人工衛星分離時には、2個のボルト切断装置113の火工品116の火薬が同時に爆発して、ブレード115によってボルト111が切断される。すると、2個のクランプバンド105の端部同士の連結が解除されて、ロケット側結合部103と人工衛星側結合部104がクランプバンド105による狭圧から開放され、図示しない分離スプリングによって、人工衛星102がロケット本体101から分離する方向に押し出される。
【先行技術文献】
【特許文献】
【0007】
【特許文献1】特開2001−106199号公報
【特許文献2】特開2000−238700号公報
【特許文献3】特開昭63−187705号公報
【発明の概要】
【発明が解決しようとする課題】
【0008】
図12に示すように、クランプバンド105を締付けると、その締め付け力によって、ロケット側結合部103及び人工衛星側結合部104は、内径側に変位(収縮)し弾性エネルギが蓄えられる。上述した従来のクランプバンド105の端部同士を連結する連結構造109では、ボルト切断装置113のブレード115によって僅か数十μsec(例えば60μsec)という短時間でボルト111を切断してしまう。
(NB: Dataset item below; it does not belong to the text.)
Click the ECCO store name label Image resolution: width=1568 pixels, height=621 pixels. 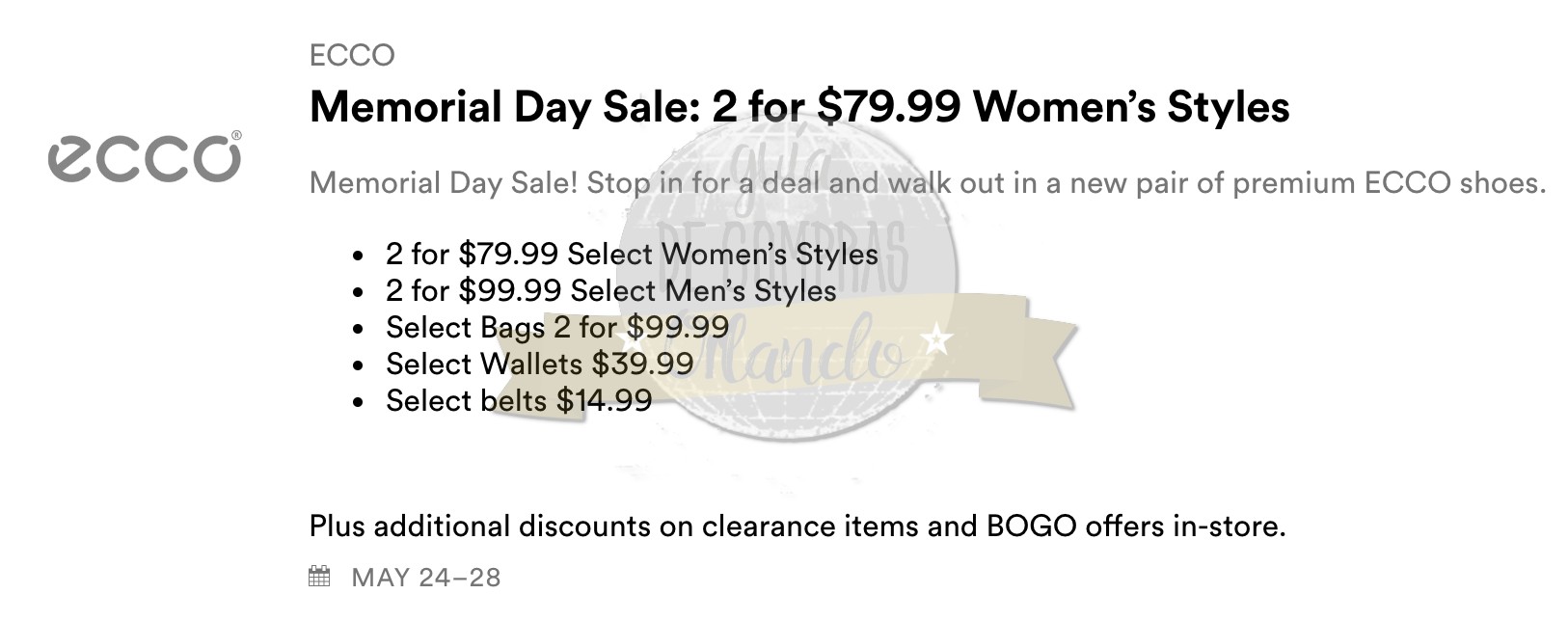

このため、従来の連結構造では、結合部103,104の弾性エネルギが瞬時に解放されて、伸縮振動で大きな衝撃が発生するという問題があった。
【0009】
本発明は上述した問題を解決するためになされたものであり、クランプバンド等の締付部材の端部同士の連結を解除した際に発生する被締付体の伸縮振動による衝撃を大幅に緩和することができる締付部材の連結構造を提供することを目的とする。
【課題を解決するための手段】
【0010】
上記課題を解決するため、本発明にかかる締付部材の連結構造は、以下の手段を採用する。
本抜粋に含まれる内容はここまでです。